Yine, bu çocuklar ileride bu toplum için son derece
önemli bir serseri mayın hâline gelebilir. Bakın, toplumu ve neslimizi
korumamız lazım. Bu çocuklar yarın öbür gün o bozuk psikolojileriyle son derece
tehlikeli şeyler yapabilirler. Bakın, biz “Kürt meselesi nereden
çıktı?” diyorduk, “Neresi onu alevlendirdi?” diyorduk.
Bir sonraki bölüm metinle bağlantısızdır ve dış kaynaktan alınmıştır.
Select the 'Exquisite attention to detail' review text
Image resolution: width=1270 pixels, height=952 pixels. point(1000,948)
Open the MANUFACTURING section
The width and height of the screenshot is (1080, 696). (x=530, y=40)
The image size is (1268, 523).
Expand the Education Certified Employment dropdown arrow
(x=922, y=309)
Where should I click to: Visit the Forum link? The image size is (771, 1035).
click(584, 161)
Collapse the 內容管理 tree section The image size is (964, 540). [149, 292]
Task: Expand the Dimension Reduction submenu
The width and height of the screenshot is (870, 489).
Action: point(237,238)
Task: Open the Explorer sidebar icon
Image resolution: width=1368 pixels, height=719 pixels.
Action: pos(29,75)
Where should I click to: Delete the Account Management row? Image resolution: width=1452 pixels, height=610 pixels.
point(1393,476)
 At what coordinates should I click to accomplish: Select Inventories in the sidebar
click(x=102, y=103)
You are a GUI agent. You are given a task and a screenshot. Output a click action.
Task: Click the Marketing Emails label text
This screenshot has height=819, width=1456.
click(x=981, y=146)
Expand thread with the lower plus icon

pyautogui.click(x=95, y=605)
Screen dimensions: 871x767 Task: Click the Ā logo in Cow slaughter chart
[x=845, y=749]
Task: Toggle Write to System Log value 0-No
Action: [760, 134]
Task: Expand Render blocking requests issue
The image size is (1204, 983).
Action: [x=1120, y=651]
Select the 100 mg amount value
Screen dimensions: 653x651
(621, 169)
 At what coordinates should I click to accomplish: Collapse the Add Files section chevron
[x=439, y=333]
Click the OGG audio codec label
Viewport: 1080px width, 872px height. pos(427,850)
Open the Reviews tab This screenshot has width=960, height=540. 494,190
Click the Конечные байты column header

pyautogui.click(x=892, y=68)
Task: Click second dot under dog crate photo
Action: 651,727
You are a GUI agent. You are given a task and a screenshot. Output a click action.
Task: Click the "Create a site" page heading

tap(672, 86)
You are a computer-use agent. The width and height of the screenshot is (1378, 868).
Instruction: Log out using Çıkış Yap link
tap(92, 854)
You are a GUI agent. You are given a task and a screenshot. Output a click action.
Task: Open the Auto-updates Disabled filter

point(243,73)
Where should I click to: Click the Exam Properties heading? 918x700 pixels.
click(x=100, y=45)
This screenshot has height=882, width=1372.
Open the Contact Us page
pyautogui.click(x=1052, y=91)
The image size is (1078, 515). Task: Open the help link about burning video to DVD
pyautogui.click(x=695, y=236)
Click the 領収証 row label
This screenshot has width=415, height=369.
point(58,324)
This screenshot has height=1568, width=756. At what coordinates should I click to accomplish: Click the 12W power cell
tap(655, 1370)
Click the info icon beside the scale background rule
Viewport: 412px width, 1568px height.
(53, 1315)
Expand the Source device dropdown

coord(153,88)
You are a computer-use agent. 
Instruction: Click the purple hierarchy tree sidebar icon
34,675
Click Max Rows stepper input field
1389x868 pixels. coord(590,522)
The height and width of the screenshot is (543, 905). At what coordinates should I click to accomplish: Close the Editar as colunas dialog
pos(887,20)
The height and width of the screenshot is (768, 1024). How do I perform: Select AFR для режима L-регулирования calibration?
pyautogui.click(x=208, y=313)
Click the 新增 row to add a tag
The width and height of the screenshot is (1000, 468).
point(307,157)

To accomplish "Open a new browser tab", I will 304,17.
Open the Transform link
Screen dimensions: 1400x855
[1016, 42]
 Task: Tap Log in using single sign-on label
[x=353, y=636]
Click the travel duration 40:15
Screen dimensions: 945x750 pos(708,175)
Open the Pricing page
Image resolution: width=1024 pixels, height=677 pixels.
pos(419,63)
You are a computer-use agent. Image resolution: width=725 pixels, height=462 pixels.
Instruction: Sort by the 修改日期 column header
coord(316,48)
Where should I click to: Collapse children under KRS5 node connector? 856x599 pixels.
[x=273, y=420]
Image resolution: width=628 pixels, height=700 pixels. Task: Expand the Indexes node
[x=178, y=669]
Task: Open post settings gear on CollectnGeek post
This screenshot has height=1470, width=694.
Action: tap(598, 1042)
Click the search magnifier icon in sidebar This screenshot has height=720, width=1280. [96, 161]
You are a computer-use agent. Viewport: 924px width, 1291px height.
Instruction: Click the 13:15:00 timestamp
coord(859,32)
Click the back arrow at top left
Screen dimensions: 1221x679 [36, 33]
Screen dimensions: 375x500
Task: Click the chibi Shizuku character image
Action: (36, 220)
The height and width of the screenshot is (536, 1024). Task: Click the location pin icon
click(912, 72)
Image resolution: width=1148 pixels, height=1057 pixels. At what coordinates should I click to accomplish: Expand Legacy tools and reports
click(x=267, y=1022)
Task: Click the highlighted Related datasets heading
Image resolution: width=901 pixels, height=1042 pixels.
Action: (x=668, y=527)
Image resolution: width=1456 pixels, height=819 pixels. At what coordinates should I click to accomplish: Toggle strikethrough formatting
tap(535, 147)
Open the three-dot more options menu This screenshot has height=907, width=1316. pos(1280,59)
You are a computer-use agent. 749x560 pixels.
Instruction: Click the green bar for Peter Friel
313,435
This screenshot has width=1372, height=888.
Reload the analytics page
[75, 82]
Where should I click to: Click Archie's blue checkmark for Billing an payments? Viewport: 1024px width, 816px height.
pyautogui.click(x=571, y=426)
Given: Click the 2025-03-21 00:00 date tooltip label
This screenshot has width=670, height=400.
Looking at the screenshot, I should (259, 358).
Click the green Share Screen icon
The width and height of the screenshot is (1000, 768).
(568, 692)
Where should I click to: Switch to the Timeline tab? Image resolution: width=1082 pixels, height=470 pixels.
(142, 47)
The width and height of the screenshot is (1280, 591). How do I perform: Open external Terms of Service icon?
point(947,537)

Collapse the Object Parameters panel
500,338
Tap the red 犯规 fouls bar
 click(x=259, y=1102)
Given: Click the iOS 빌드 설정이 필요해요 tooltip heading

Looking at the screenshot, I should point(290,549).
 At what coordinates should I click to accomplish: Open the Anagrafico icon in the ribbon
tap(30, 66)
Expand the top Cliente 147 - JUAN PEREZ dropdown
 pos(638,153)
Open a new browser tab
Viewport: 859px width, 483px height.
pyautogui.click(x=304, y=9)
Diyarbakır zindanları orayı alevlendirmişti. Diyarbakır zindanlarında cezacı ve
işkenceci bir mantıkla yaklaşılmıştı ve oradan alevlenmiş bir Kürt meselesi
çıkmıştı, altından hâlâ kalkılamıyor, adaletle hâlen de yaklaşılamıyor. Şimdi
de eğer bu cezaevleri böyle bırakılırsa bakın, çok net söylüyorum, yarın öbür
günün Diyarbakır zindanları olacak bugünkü o cezaevleri. Biz görüyoruz; orada
insan yaşamaz arkadaşlar, inanın ki o koğuşlarda biz gidiyoruz, 10-15 dakika
içeride koğuşta kalıyoruz, zor çıkıyoruz, daralıyoruz gerçekten. Onlar böyle
istiflenmişler resmen içeride. Bu hâl doğru bir hâl değil, artı bütün bunların
üstüne bir de coronavirüs salgını gelmiş durumda.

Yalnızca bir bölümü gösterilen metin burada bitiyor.